Top 11 Lessons from Good Strategy Bad Strategy

  1. Bad strategy is a wish list dressed up as a plan.
  2. Good strategy names the obstacle before it names the goal.
  3. The kernel of any real strategy: diagnosis, guiding policy, coherent action.
  4. A vision statement is not a strategy -- it's a hope.
  5. Coherent action beats a list of disconnected initiatives.
  6. Find the one place your strength gives you real leverage, then push there.
  7. Buzzwords standing in for hard thinking are the enemy of clarity.
  8. A strategy that fits every situation actually fits none of them.
  9. Leaders avoid hard choices by calling every priority a priority.
  10. Strategy means concentrating force at a decisive point, not spreading effort evenly.
  11. Good strategy often looks obvious in hindsight because the diagnosis was correct.

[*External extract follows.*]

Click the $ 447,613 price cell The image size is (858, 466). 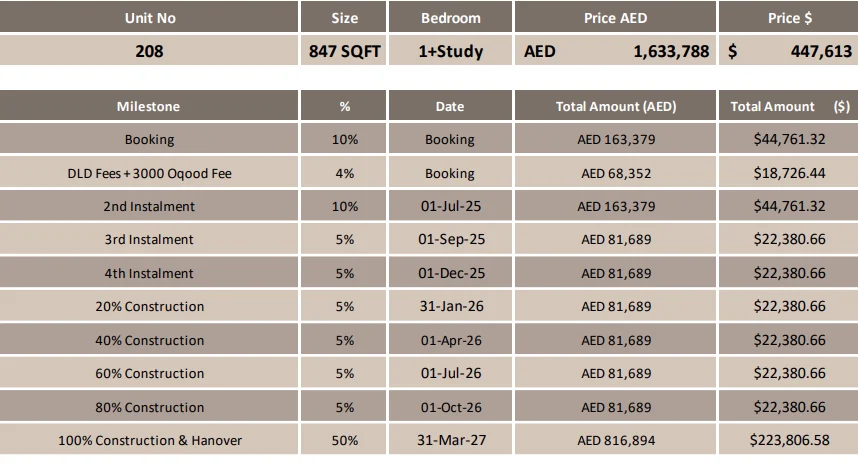pyautogui.click(x=789, y=50)
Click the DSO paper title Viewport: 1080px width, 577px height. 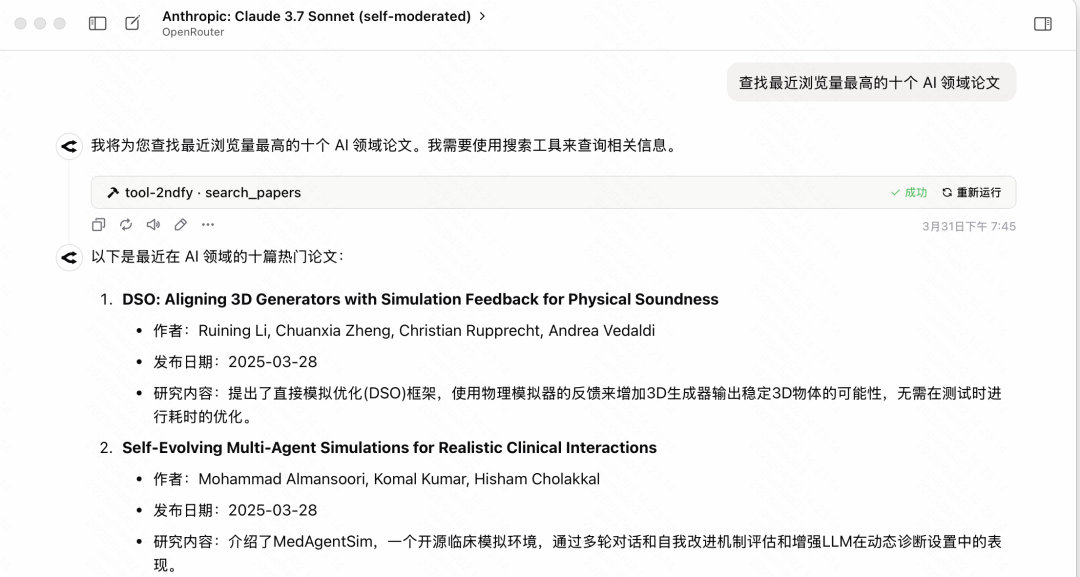420,300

Top 4 Quotes from Good Strategy Bad Strategy

"The most basic idea of strategy is the application of strength against weakness."

Richard Rumelt, Good Strategy Bad Strategy

"Bad strategy is not simply the absence of good strategy."

Richard Rumelt, Good Strategy Bad Strategy

"A good strategy honestly acknowledges the challenges being faced and provides an approach to overcoming them."

Richard Rumelt, Good Strategy Bad Strategy

"Good strategy works by focusing energy and resources on one, or a very few, pivotal objectives whose accomplishment will lead to a cascade of favorable outcomes."

Richard Rumelt, Good Strategy Bad Strategy

Frequently Asked Questions

Is Good Strategy Bad Strategy worth reading?

Yes, especially if you've sat through a planning session that produced a vision statement and a list of goals but no actual strategy. Rumelt gives you a fast way to tell the difference, and it'll change how you read every strategy deck after.

What is the main idea of Good Strategy Bad Strategy?

Most 'strategy' is really just a list of goals with no explanation of how to reach them. Real strategy has a kernel: a clear diagnosis of the actual problem, a guiding policy for tackling it, and a coherent set of actions that reinforce each other.

What makes a strategy 'bad' according to Rumelt?

Fluff (buzzwords standing in for hard thinking), failure to face the problem (skipping the diagnosis), mistaking goals for strategy, and a laundry list of disconnected initiatives instead of one coherent approach.

Should I read this or Playing to Win?

Read Rumelt first. Good Strategy Bad Strategy is the sharper, more skeptical diagnostic for spotting a bad plan; Playing to Win is the more constructive framework for building the choices that make up a good one.